## [Instruction]
Extract the data verbatim, beginning with its first line and ending after the line that contains "The width and".

--- Records provided ---

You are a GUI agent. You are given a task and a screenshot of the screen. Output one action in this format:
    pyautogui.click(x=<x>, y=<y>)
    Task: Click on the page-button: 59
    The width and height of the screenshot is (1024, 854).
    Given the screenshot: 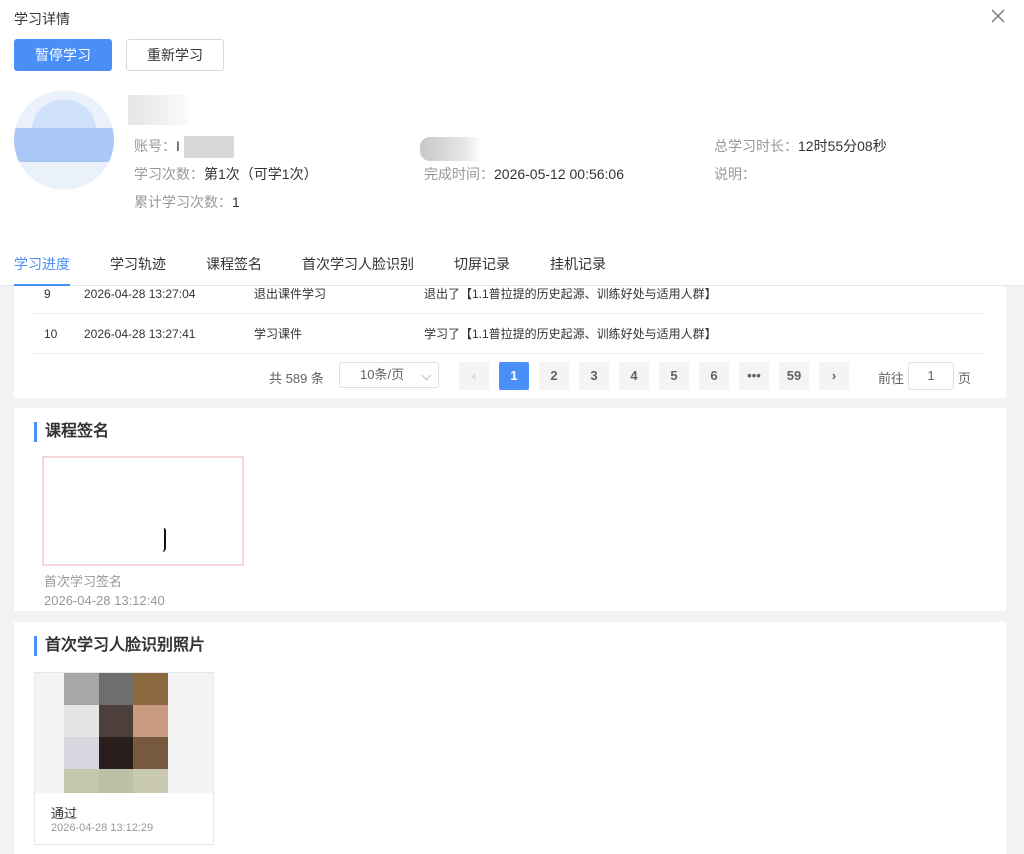 What is the action you would take?
    pyautogui.click(x=794, y=376)
    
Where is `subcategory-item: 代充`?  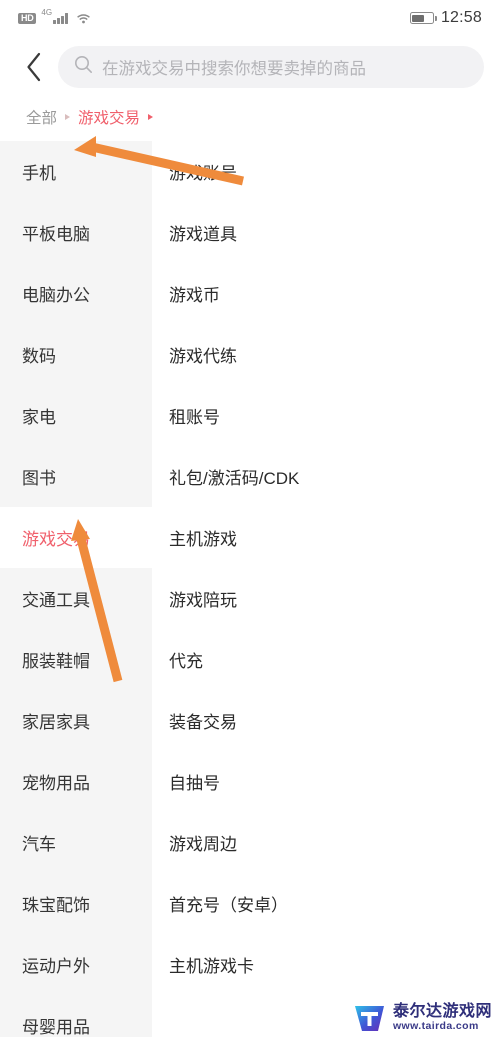
subcategory-item: 代充 is located at coordinates (326, 660).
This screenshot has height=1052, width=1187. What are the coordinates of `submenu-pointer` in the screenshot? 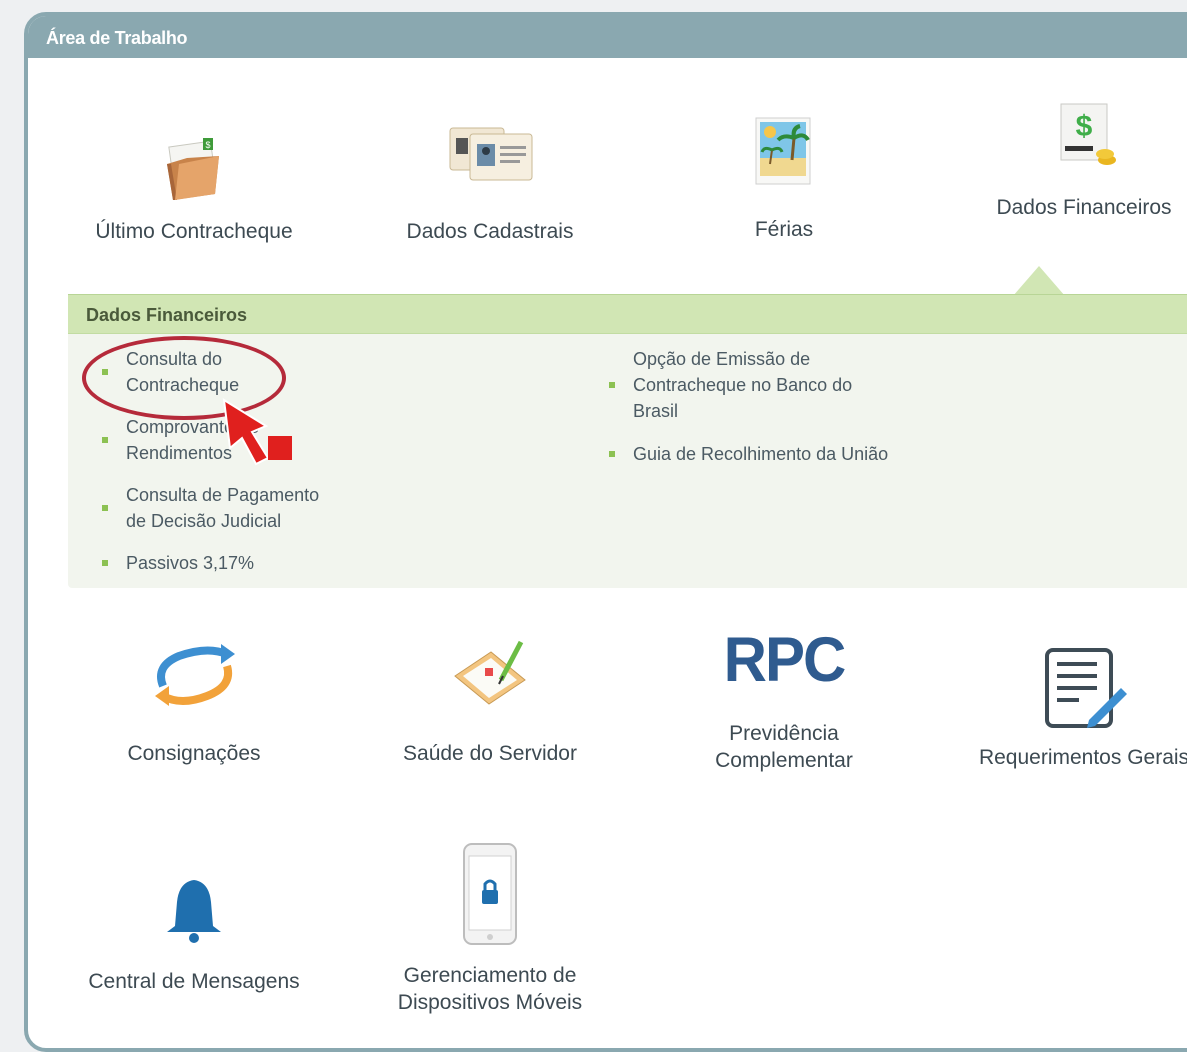 It's located at (1039, 281).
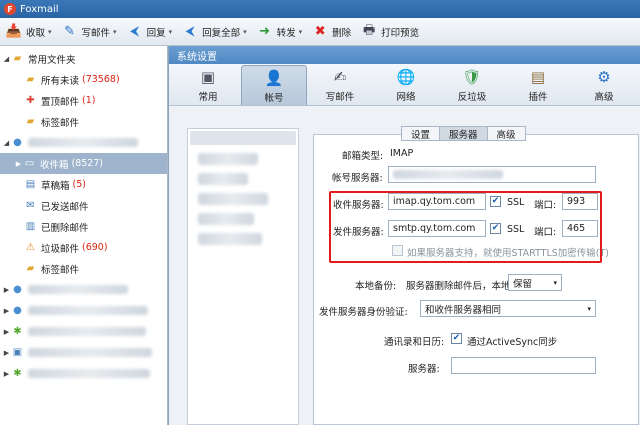 Image resolution: width=640 pixels, height=425 pixels. What do you see at coordinates (274, 85) in the screenshot?
I see `tab-account: 👤 帐号` at bounding box center [274, 85].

---

## [Result]
You are a GUI agent. You are given a task and a screenshot of the screen. Output one action in this format:
    pyautogui.click(x=<x>, y=<y>)
    Task: Click on the page-button: 59
    The width and height of the screenshot is (1024, 854).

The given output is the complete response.